[Stored dataset items]
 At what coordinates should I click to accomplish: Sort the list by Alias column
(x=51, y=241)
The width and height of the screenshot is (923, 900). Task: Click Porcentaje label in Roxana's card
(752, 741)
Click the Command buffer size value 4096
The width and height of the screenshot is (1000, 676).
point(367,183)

**Problem to work on**
Repeat the records. Match them exactly.

**Response to the exercise**
 At what coordinates should I click to accomplish: Sort the list by Alias column
(x=51, y=241)
The width and height of the screenshot is (923, 900). Task: Click Porcentaje label in Roxana's card
(752, 741)
Click the Command buffer size value 4096
The width and height of the screenshot is (1000, 676).
point(367,183)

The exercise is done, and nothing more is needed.